Teoretycznie w Polsce również może zapaść wyrok w cztery dni. Zależy to oczywiście od stopnia skomplikowania sprawy, organizacji procesu oraz liczby świadków gotowych do przesłuchania.Sprawa Josefa Fritzla jest bardzo specyficzna, ponieważ poza najbliższą rodziną nie było innych świadków. Nie trzeba więc było przesłuchiwać osób z zewnątrz. Najbliższa rodzina zresztą - a w szczególności żona - odmówiła składania zeznań. Córka zaś ograniczyła się do nagrania swoich zeznań na kasety video, które odsłuchał sąd, i po tym już nic nie dodawała.
Niestety, jeśli natomiast chodzi o praktykę sądową w Polsce, to taka sprawa wyglądałaby pewnie inaczej. Proces w Polsce zazwyczaj nie jest tak skoncentrowany jak w Austrii. Odstępy czasowe między rozprawami są duże - czasami nawet zbyt duże. Wprawdzie są formalne ograniczenia, np. jeśli chodzi o przerwę w rozprawie, która nie powinna trwać dłużej niż 21 dni. Jednakjestem przekonany, że w polskich warunkach nawet taki proces trwałby znacznie dłużej i wcześniej niż w dwa, trzy miesiące by się nie skończył.

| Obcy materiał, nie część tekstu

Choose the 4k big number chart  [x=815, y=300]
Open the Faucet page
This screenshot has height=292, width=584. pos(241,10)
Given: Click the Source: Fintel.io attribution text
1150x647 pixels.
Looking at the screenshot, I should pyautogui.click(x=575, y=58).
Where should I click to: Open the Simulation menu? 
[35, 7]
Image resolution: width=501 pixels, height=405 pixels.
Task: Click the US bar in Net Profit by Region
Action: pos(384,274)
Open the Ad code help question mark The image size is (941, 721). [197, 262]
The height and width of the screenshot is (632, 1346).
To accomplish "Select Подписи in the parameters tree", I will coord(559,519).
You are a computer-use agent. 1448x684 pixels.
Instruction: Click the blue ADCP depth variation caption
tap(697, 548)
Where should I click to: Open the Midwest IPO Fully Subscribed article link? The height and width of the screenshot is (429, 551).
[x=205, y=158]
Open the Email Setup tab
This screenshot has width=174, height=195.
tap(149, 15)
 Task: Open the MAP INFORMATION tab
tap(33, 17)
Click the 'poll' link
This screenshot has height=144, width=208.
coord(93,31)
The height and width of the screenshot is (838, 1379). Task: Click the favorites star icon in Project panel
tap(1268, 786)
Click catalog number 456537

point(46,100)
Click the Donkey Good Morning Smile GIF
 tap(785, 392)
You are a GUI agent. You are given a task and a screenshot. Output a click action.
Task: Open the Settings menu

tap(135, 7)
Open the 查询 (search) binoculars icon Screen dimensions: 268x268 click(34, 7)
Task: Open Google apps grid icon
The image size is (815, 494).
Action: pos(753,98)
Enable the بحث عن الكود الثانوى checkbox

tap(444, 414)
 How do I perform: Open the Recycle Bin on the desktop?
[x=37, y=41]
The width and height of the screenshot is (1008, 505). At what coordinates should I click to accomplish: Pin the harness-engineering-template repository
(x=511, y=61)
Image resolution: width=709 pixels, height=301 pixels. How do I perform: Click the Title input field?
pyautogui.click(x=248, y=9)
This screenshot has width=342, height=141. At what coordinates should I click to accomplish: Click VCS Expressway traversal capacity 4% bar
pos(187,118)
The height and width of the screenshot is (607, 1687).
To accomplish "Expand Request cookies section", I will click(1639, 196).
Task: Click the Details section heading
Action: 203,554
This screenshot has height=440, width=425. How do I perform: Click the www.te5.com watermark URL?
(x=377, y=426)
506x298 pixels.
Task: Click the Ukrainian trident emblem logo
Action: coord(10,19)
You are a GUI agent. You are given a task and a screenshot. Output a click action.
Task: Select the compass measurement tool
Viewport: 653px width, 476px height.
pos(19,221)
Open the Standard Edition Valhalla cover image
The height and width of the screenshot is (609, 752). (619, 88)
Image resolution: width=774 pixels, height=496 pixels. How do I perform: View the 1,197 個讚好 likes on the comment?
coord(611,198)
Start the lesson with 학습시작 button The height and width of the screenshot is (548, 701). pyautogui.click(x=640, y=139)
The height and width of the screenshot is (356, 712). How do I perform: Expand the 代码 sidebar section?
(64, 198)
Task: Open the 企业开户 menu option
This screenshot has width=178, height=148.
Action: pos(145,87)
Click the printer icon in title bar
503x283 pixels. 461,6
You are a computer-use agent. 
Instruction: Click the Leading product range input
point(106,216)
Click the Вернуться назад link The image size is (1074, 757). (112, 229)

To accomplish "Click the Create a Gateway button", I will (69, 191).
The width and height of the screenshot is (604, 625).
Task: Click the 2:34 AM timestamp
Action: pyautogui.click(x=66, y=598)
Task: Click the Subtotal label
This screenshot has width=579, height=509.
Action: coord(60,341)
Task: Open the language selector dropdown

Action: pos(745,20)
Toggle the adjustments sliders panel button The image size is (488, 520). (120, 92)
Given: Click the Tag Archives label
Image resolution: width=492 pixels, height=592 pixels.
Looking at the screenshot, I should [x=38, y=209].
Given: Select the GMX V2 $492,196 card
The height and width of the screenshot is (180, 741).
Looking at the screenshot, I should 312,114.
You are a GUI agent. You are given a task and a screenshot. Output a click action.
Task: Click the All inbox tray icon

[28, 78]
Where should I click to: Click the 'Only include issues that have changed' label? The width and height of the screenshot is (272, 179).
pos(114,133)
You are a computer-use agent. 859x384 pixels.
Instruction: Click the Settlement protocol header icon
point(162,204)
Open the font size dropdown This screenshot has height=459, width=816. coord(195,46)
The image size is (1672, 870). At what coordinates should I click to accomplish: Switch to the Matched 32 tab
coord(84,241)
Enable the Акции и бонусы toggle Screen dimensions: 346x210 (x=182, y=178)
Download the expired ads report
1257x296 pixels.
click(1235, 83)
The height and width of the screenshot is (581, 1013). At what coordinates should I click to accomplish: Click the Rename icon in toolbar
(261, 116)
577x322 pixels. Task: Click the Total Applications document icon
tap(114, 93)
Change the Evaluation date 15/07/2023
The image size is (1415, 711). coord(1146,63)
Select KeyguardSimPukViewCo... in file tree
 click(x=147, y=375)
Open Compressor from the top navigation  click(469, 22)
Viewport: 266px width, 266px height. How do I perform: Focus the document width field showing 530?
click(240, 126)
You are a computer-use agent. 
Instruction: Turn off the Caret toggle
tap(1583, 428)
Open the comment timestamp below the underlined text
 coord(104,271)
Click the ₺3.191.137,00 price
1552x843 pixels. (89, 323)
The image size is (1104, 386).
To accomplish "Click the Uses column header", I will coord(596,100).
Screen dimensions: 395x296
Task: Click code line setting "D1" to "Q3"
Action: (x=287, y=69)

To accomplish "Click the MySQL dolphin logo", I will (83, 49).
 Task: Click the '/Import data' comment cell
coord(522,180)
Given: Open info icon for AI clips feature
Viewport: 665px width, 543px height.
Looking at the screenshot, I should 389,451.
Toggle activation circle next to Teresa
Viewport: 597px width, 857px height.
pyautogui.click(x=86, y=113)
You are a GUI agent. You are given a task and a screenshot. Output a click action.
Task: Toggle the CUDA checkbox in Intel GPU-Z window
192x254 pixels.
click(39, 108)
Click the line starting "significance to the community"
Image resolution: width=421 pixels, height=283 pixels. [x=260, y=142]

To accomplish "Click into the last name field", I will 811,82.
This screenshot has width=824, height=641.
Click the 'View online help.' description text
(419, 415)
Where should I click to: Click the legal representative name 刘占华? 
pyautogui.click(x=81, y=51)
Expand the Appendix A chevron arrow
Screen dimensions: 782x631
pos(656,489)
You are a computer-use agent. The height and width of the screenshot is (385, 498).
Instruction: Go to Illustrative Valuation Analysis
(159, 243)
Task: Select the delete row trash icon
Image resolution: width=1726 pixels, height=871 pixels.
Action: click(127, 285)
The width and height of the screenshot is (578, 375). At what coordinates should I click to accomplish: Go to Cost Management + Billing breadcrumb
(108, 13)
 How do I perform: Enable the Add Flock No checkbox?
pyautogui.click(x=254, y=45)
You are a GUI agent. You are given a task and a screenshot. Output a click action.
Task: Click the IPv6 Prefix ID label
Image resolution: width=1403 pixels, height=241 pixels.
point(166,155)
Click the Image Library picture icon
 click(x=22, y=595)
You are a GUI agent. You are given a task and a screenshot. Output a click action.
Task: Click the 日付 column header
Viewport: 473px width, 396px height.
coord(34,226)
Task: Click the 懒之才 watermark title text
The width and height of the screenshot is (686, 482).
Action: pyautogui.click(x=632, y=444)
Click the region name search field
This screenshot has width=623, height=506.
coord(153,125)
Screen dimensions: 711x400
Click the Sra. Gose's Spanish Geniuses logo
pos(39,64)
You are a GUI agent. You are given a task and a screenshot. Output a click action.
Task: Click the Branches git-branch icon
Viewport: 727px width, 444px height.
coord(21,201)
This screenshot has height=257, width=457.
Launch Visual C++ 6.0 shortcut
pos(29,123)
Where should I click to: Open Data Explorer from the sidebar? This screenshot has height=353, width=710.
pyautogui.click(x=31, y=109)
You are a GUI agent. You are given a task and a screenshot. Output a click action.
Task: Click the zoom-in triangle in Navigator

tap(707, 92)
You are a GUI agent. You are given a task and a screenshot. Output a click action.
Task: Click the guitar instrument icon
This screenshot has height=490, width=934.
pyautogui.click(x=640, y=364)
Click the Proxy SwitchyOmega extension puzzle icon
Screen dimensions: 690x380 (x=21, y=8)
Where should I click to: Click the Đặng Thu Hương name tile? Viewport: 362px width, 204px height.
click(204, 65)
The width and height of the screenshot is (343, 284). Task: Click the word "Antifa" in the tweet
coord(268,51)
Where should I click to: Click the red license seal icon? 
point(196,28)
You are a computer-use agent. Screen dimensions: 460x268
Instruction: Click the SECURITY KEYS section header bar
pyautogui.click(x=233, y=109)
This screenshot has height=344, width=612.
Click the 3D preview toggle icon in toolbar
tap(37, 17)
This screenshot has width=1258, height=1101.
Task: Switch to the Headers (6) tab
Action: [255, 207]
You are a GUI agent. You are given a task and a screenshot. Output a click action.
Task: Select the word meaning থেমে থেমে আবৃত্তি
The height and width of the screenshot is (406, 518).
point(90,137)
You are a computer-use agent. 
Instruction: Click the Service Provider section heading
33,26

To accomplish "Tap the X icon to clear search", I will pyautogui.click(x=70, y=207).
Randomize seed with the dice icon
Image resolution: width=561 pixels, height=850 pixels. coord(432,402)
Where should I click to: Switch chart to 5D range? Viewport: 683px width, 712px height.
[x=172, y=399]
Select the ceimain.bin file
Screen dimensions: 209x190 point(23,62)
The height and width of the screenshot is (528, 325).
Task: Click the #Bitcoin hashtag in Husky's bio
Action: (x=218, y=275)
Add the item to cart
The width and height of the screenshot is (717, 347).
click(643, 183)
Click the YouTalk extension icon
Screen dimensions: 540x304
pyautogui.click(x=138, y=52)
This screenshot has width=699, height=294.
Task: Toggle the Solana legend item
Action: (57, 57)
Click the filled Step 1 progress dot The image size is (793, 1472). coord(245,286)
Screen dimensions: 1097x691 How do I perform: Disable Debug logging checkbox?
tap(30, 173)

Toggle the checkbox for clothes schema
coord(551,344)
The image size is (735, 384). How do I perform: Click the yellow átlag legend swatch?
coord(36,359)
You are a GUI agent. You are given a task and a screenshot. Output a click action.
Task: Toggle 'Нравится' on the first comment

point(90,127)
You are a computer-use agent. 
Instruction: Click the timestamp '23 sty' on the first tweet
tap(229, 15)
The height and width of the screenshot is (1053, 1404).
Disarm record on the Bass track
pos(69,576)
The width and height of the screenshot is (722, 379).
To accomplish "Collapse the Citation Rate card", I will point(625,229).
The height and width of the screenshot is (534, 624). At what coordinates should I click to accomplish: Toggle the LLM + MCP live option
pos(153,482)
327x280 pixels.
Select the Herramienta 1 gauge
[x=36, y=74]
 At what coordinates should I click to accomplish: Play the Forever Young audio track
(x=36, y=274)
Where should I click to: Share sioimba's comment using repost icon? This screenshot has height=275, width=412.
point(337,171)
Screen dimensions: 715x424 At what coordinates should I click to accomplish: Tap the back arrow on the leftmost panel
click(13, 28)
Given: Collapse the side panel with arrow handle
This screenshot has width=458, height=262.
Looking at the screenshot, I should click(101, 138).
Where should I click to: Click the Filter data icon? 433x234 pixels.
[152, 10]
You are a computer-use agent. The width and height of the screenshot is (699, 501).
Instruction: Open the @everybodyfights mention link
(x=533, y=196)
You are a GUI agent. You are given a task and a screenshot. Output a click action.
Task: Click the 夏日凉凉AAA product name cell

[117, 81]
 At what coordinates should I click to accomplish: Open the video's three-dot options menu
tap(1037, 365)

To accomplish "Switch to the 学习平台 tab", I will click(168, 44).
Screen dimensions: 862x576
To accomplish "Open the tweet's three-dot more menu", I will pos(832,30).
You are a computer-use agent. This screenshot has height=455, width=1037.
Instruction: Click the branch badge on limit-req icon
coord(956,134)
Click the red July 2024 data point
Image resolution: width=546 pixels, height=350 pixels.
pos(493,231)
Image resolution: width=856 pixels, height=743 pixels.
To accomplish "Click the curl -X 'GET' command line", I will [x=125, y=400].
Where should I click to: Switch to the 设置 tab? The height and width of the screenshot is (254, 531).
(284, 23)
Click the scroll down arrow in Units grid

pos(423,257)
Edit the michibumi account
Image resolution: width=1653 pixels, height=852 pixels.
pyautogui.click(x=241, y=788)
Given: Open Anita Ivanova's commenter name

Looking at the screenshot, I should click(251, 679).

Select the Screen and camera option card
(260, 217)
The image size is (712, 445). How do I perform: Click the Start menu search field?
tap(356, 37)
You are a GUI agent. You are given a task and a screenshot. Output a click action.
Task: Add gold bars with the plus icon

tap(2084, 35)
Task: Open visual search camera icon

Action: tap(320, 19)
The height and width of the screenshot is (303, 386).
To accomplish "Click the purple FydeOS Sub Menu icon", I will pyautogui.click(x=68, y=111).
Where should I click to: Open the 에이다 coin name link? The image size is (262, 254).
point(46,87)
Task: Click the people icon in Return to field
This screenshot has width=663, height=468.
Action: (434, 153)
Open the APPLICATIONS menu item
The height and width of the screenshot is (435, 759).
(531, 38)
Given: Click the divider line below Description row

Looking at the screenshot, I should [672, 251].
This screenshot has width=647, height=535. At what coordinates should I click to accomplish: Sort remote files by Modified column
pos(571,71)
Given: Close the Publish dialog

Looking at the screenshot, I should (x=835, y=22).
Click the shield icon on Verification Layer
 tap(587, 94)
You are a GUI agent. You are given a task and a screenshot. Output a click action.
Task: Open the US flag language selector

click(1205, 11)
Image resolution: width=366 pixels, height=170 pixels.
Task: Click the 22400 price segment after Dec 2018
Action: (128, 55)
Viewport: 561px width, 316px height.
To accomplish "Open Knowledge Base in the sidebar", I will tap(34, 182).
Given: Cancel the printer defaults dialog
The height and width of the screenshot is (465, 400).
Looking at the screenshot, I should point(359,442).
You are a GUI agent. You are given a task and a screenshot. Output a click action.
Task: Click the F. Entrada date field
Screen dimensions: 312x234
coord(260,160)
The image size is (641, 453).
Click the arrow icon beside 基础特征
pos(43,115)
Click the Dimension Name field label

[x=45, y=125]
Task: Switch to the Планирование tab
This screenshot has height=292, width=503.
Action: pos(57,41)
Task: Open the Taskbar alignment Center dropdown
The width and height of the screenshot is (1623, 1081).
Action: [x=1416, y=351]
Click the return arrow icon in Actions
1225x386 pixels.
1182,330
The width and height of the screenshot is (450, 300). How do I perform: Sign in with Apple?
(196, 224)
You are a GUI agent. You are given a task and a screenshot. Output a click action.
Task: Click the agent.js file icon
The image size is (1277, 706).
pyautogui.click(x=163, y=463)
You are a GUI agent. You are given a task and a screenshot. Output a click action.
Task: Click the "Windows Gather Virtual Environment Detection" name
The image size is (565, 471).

Miejmy jednak na uwadze, że akurat ten proces był nietypowy. W każdym razie chylimy czoła przed sprawnością austriackiego wymiaru sprawiedliwości. Jestem zwolennikiem tego, by u nas także wyznaczano po kilka terminów sądowych i by podobne procesy kończono w ciągu miesiąca. Wszystko bowiem jest kwestią dobrej organizacji.